WIP: Astral Chain Perfect Dodge 3

Oh my lord today has been productive! The short- I have the dodge working, I have a 3 step animation working and I’ve polished up movement speeds and I’ve tried some root motion stuff (although this didn’t work). After yesterday’s mishap and wasted time with mixamo, I decided to not take a chance, I used the rolls and dodges pack form the unreal store to implement the dodging.

First things first, the jittering on my animation was driving me up the walls. After about 30mins of some heavy testing, changing some variables around, etc… I isolated the problem down to the rotation I was giving my blendspace in my animblueprint. Note, my character blueprints ensures that my animation blueprint variables and my character blueprint/C++ variables are the same. Believe it or not, there is a difference when calculating the direction based on the character’s movement component vs. GetActorRotation() method. I was using the former which made the blendspace jitter for some reason. I noted it for future reference. This was the first time I’ve used that node in this context since I normally just make a custom animation instance class and do the calculation for direction and speed via C++.

I started by making a one-dimensional blend space so that the player could dodge based on the input given to him in the right direction. The pack had a roll for each cardinal direction so I just used those animations. Hooking it up into the animation blueprint was a piece of cake since I just needed player direction to implement this properly. I already had player direction since I used a similar (2D) blend space to do the player movement and idle blending. I just reused that direction variable to hook this blendspace up. All that needed to be done was to reset the dodge variable (no infinite dodging…) via a skeleton notify event which was handled by my animation blueprint. I’m not sure if its good practice or not but I used my anim blueprint to change my C++ variables in my character blueprint and since the character blueprint keeps the animation blueprint synced with it, it would change the variable on the animation side of things as well. I don’t think I’d ever hand an artist a system like this since I’d probably make a custom animation instance class that did the above for them, but since this is just me doing it, I did it this way.
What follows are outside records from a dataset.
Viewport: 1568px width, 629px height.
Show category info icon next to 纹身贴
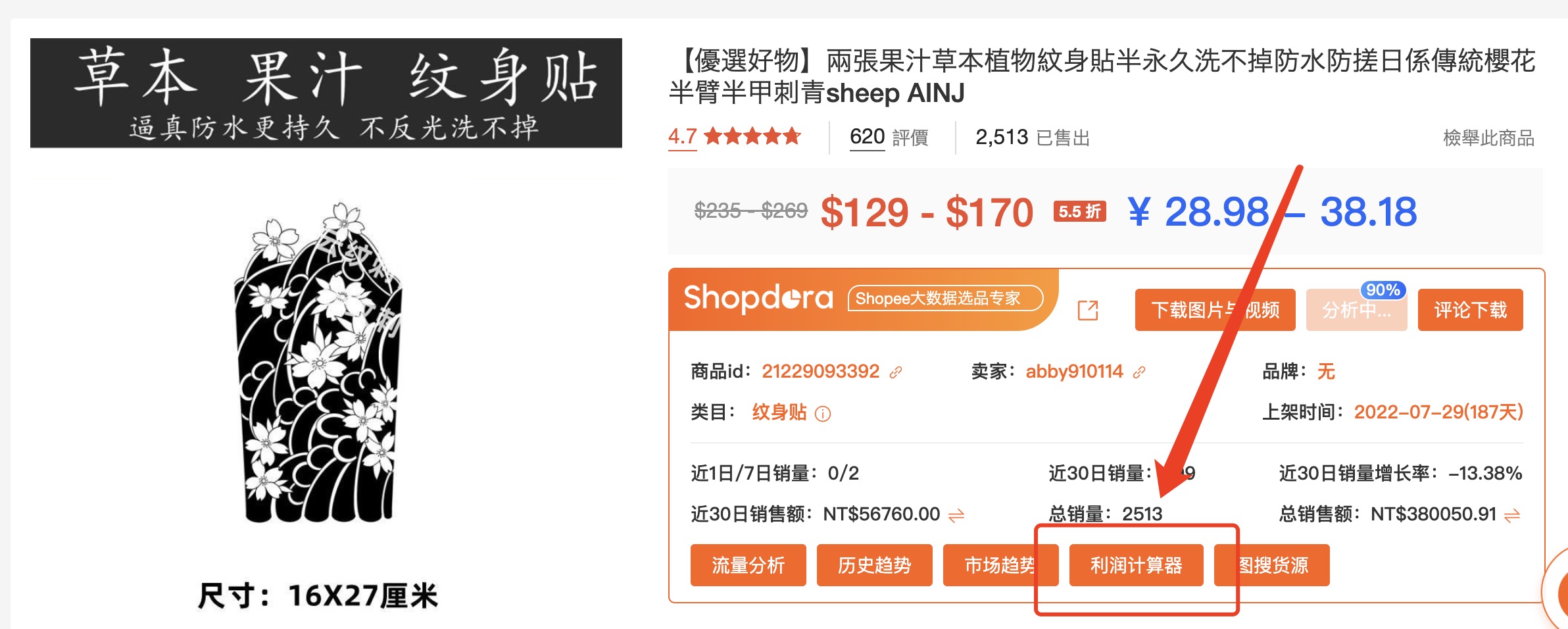(x=823, y=413)
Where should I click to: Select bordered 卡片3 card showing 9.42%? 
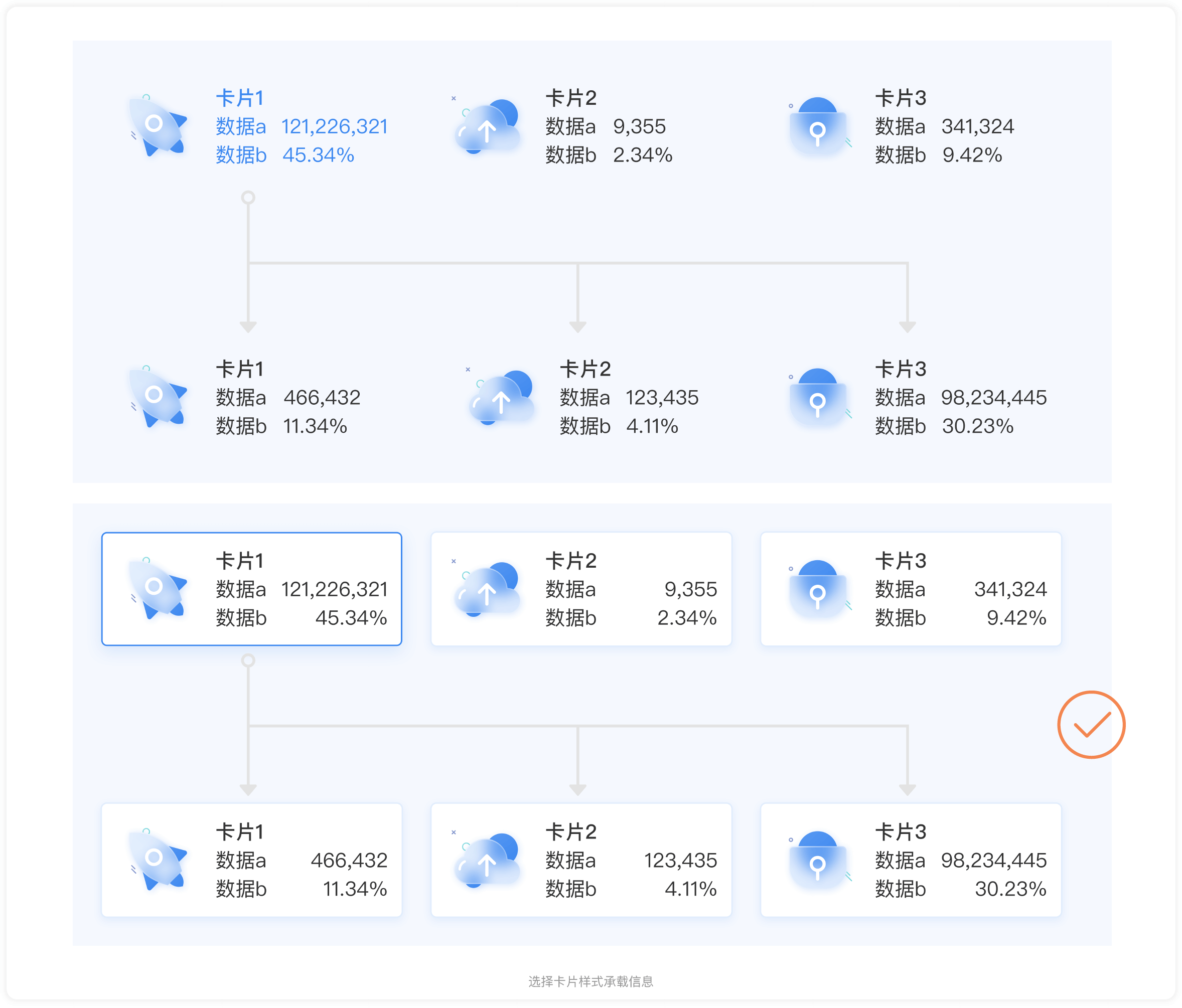(x=911, y=589)
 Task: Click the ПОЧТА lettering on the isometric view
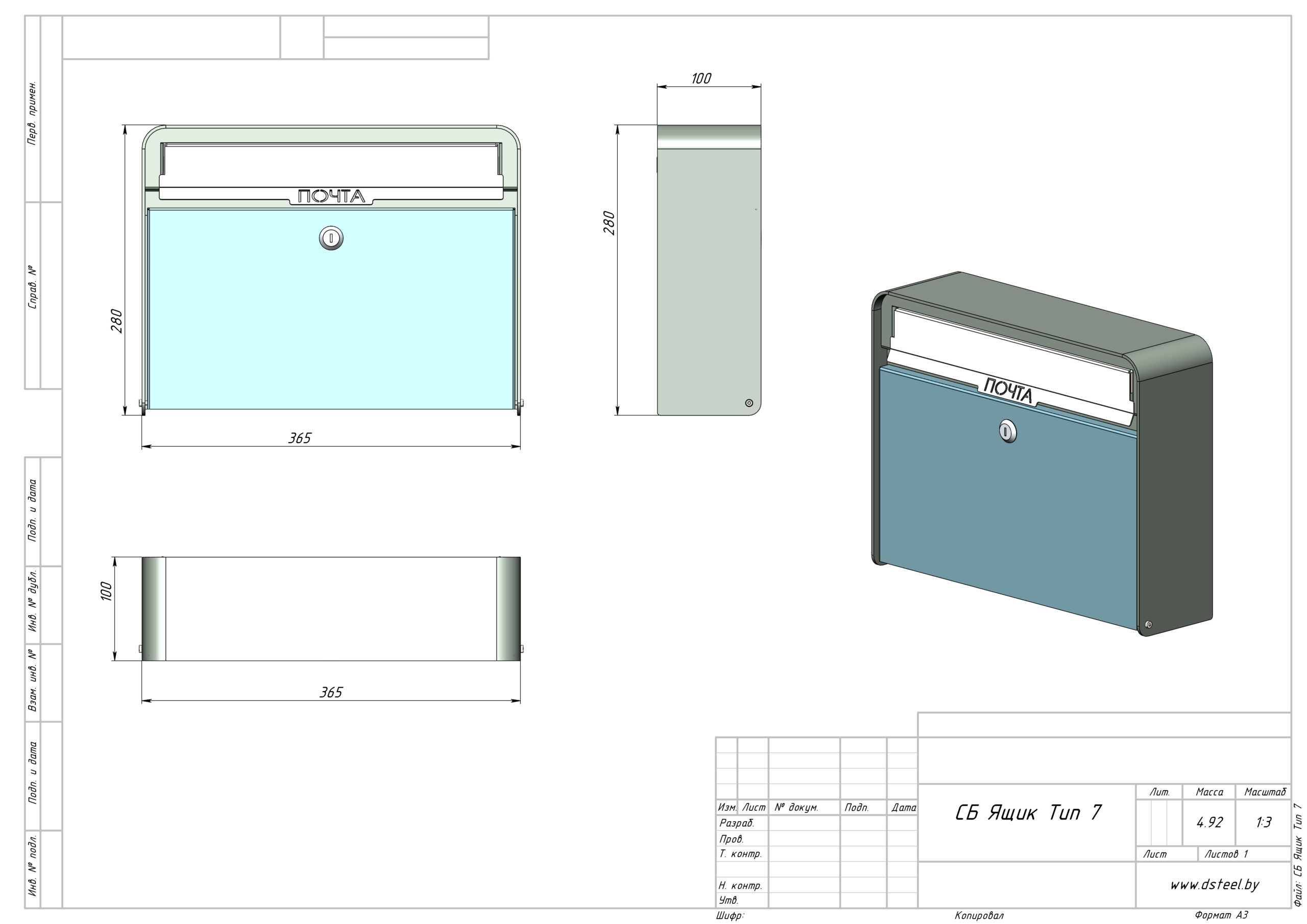1008,391
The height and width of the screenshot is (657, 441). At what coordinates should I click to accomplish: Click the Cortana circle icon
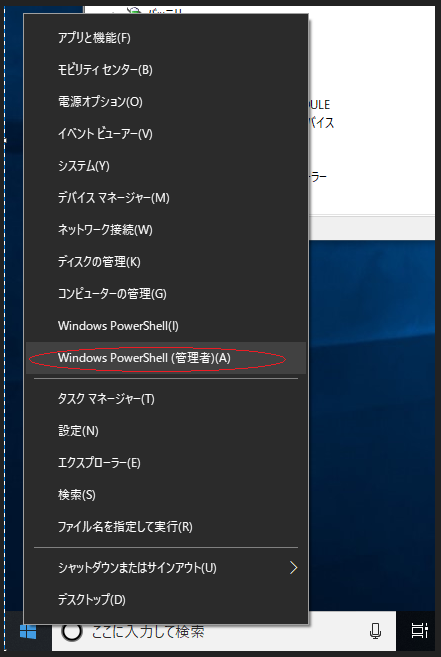pyautogui.click(x=72, y=631)
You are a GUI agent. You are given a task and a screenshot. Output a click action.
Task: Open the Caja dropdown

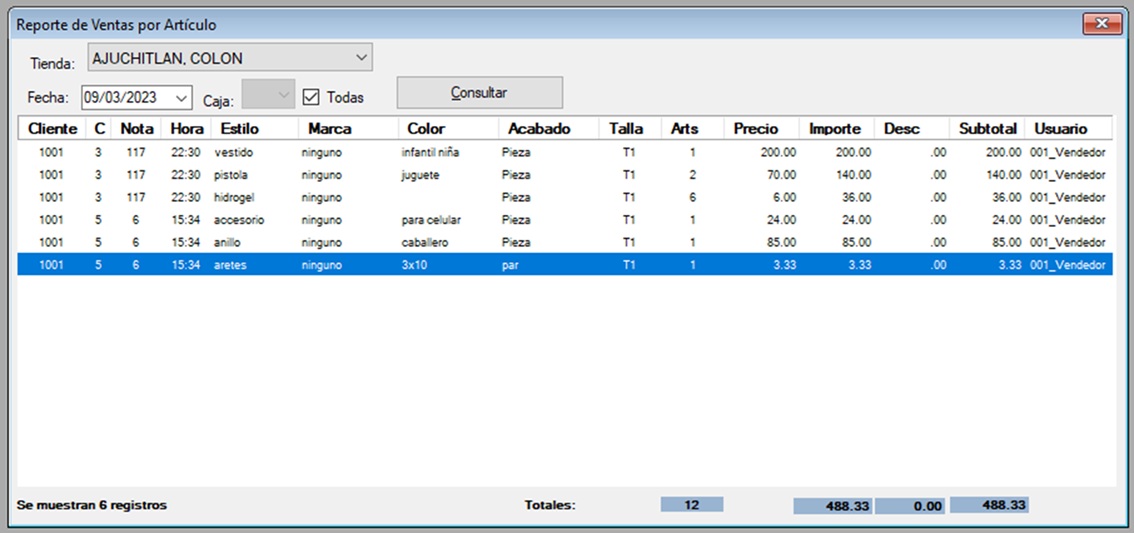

I also kept the dodges in place and moved them manually with code- this gave way this nice feeling sliding dodge that felt straight out of warframe! I love it, it’s just what I was going for! Not only that, flicking the “perfectDodge” bool to true while I’m dodging activates the perfect dodge animation! I just have to wire up the casting mechanic to that later!

Attacking was very similar (minus the blendspace part) I used an integer counter to keep track of where I was in the combo. If the player didn’t re-input the attack button within a window, it would reset the counter and all associated variables (including the ones used to start and stop attacking). If the player did re-input the button within the given window, it would not reset the animation variables, and it would continue onto the next attack! The last attack just reset all the variables without giving the player the chance to continue the combo period. This system makes it super easy to make the 3 step combo, a 4 step one. Just change the state machine for the animations and don’t reset the variables on the 3rd hit, do it on the 4th instead. It worked swimmingly!

I wanted to enable root motion for the attacks- this is what would breathe life into the attacks. It’s the part that I’d insist that the animator handle. Unfortunately, for some reason, I can’t for the life of me get root motion working. I have the animations working with root motion in the preview when I check process root motion in the character menu of the preview. I’ve also enabled process root motion from everything in the animation blueprint, but when I try to use the attacks, they just happen in place in-game. I can’t for the life of me figure out what’s wrong- I’ve followed guides aplenty.

I actually figured that maybe the floating pawn movement controller might be the culprit so I changed it to a character movement and even though my code compiled just fine, and my character moved just fine, dodged just fine, the attacks were in place. I changed back to my old setup and decided to use code to move the attacks on strike as a solution. Unfortunately, I should have probably just left the Character movement controller where it was since it looks like the floating pawn movement class doesn’t have an “AddForce()” or an “AddImpulse()” method. It’s 0130 as I’m writing this, I’ll have to try it tomorrow. Overall, a super productive and fun day!